O recado, porém, estava dado. A Corte mostrava-se cada vez mais próxima do chamado “gabinete do ódio”, grupo liderado pelo vereador Carlos Bolsonaro e financiado por empresários como Antonio Galvan, a Aprosoja. A reação não se restringe à Corte mas ao Judiciário como um todo. Flávio Bolsonaro tem sofrido sucessivos revezes no inquérito das “rachadinhas” no Rio.

Na semana passada, o Superior Tribunal de Justiça negou novo pedido do senador para o arquivamento do inquérito que, depois de ficar parado por seis meses, voltou a andar no Tribunal de Justiça do Rio. Também na semana passada o Tribunal Superior Eleitoral (TSE) criou jurisprudência prejudicial a Flávio Bolsonaro ao julgar um recurso de uma vereadora paulista acusada de promover “rachadinha” em seu gabinete.

Por sete votos a zero, o tribunal considerou que o desvio em questão provoca “dano ao erário”, contrariando a tese da defesa de que o dinheiro é de quem o recebe e, portanto, poderia ser repassado com sua anuência.

O azedume atingiu o Judiciário de cima a baixo. Na semana anterior, o Tribunal Regional Eleitoral negara pedido da defesa do senador para que o juiz Flávio Itabaiana fosse declarado suspeito no inquérito que apura se Flávio Bolsonaro cometeu lavagem de dinheiro e falsidade ideológica ao declarar bens à Justiça Eleitoral. O pedido de suspeição baseava-se no fato de que Itabaiana também era, até o ano passado, o juiz do processo das “rachadinhas” no Tribunal de Justiça do Rio.

O Poder Judiciário unido contra Bolsonaro recebeu uma carta de desagravo de 14 governadores mas ontem, ao tentarem ampliar o quórum de signatários, houve dissidência e uma nova carta foi barrada. Os governadores ainda pediram uma reunião com Bolsonaro, aproximação que os ministros do Supremo já consideram infrutífera, visto que nem o presidente demonstra capacidade de assumir compromissos nem seus emissários, como o ministro da Casa Civil, Ciro Nogueira, mostram-se capazes de atuar como mediadores do conflito.

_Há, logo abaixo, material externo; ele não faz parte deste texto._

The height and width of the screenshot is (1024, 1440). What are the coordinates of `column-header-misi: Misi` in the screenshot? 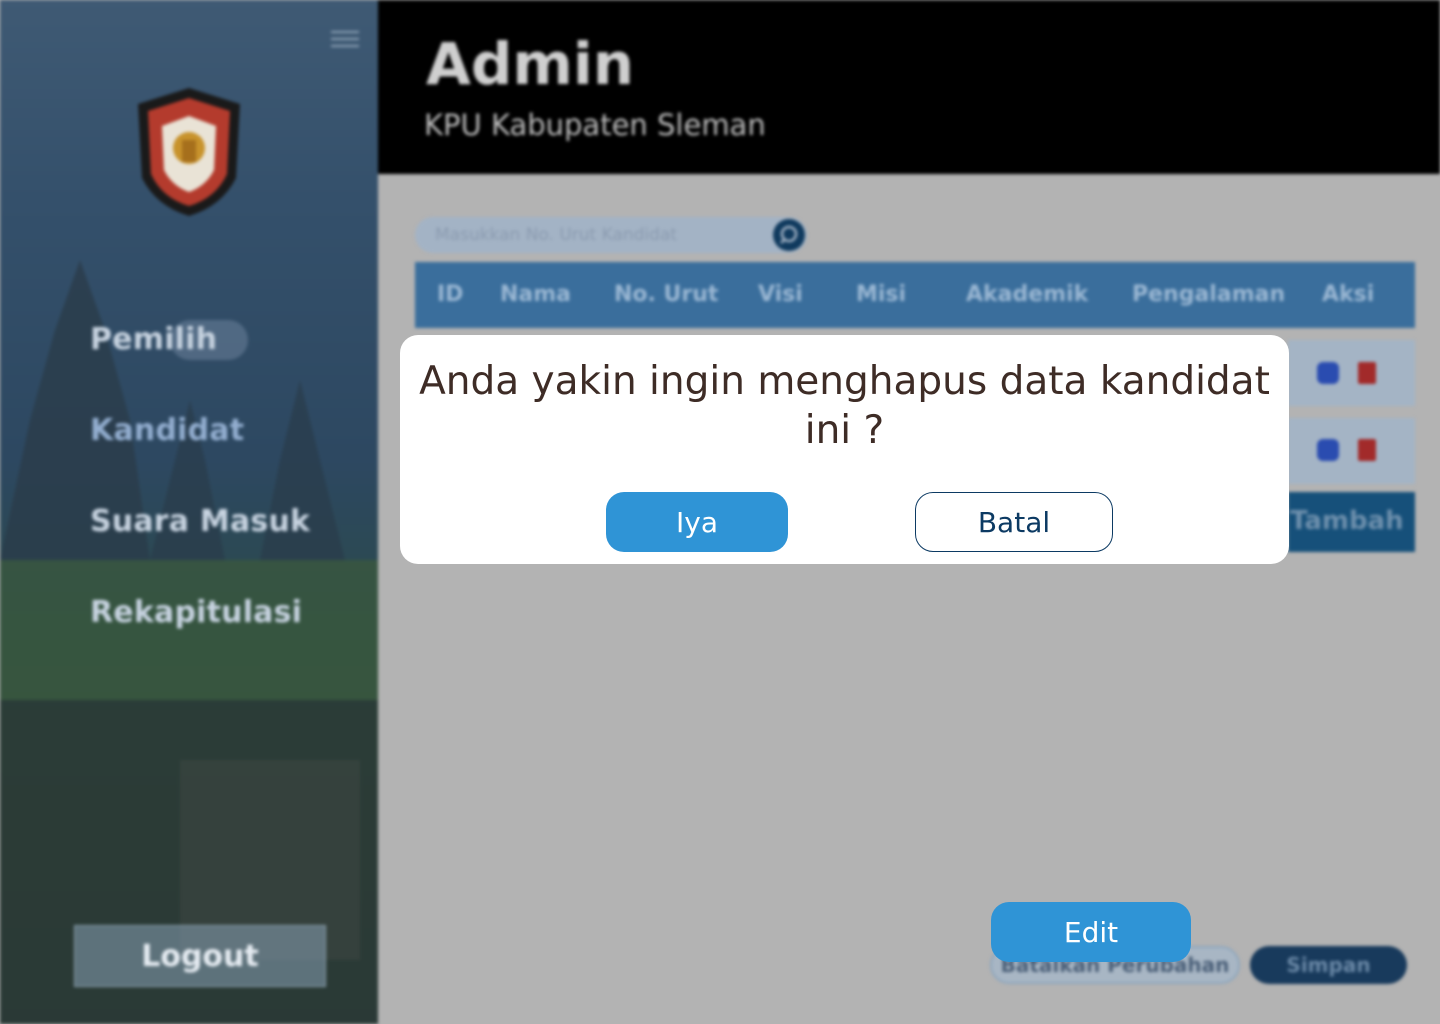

Pesou a favor da decisão dos governadores, porém, o receio de distúrbios nos seus Estados, em 7 de setembro e além, decorrentes da capacidade de o presidente arregimentar seguidores em forças paramilitares e nas próprias polícias. Ao mostrar interesse no diálogo, os governadores buscam, também demonstrar, para os comandos das Forças Armadas dos seus Estados terem ido ao limite. E, assim, terem seus pedidos de intervenção, em caso de baderna generalizada, respaldados pelos próprios militares. Se um encontro dos governadores com Bolsonaro, porém, for seguido de tumultos promovidos por seus seguidores, o esgarçamento da teia que sustenta o presidente da República tende a se acelerar.